Impulse is our newest rocket and it is currently in the assembly stage. It stands at a little bit over one meter, more than three times bigger than our first rocket, Phasor I. 

Impulse is equipped with an advanced computer, making it a great tool for scientific research and environment analysis.

With its advanced capabilities, Impulse will enable us to gather and analyze data in real-time, providing us with valuable insights into the world of rocket science and space exploration.

As we continue to assemble and test Impulse, our team members are hard at work designing and integrating the various subsystems that make up the rocket. We are also conducting extensive testing to ensure that the rocket is safe, reliable, and capable of meeting our high standards.

Similar to Phasor I, its predecessor, Impulse has a pyrotechnic recovery system. The two fuselage sections of the rocket separate under the great pressure generated in the lower section, event that triggers the parachute deployment and inflation.
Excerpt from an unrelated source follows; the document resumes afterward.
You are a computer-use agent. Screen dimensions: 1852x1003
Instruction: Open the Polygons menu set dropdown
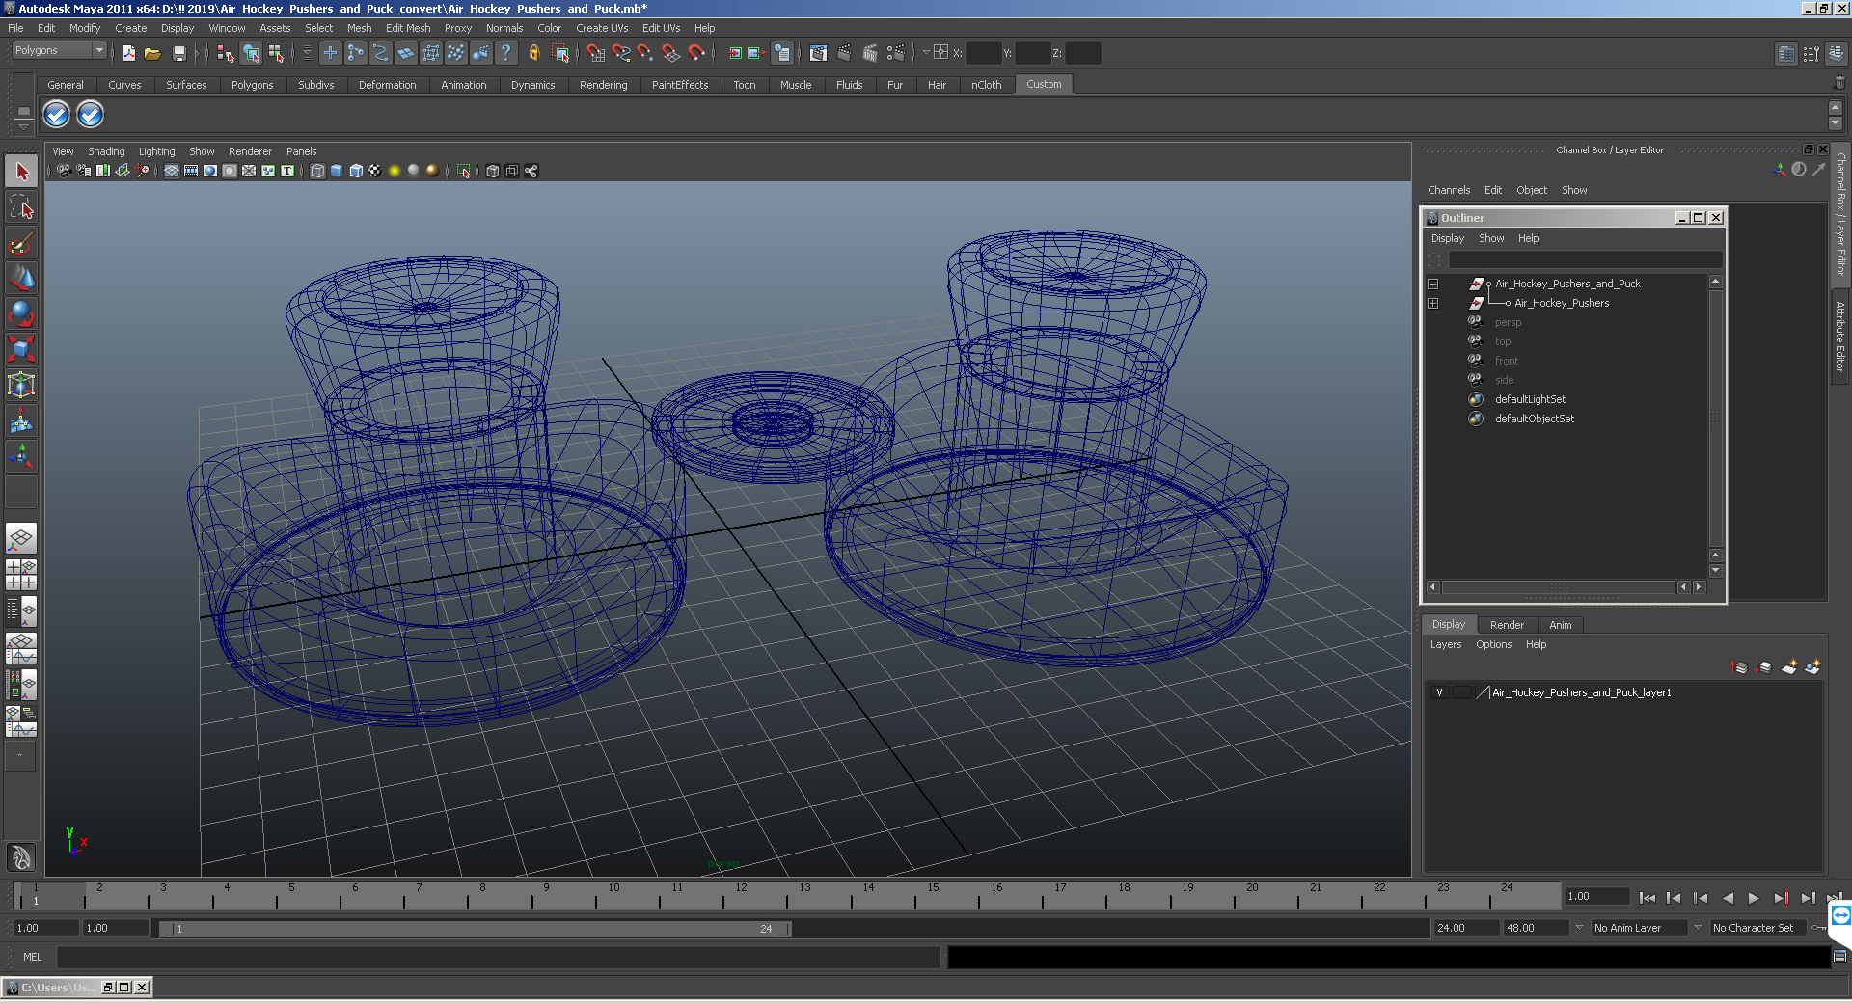click(59, 50)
IMPULSE 0.5 Demonstrator - Mid Flight Twins Launch

IMPULSE 0.5 is our to scale demonstrator of the IMPULSE rocket.

IMPULSE 0.5 followed a nominal trajectory, successfully ticking all the mission’s checkboxes. It is also the first rocket we managed to recover after the flight. We approximate the apogee at 300-350 meters.

The launch took place on the Strejnic Airdrome in Ploiești.

IMPULSE 0.5 paved the way to the development of the final IMPULSE project, proving that the separation and recovery systems are functioning as intended, and that they are feasible for more complex missions on heavier rockets. We also had the chance to test multiple 3D printed structural and aerodynamic elements, all withstanding the dynamic environment during the launch. 

All the data we collected during the flight is crucial for the development of our next rocket.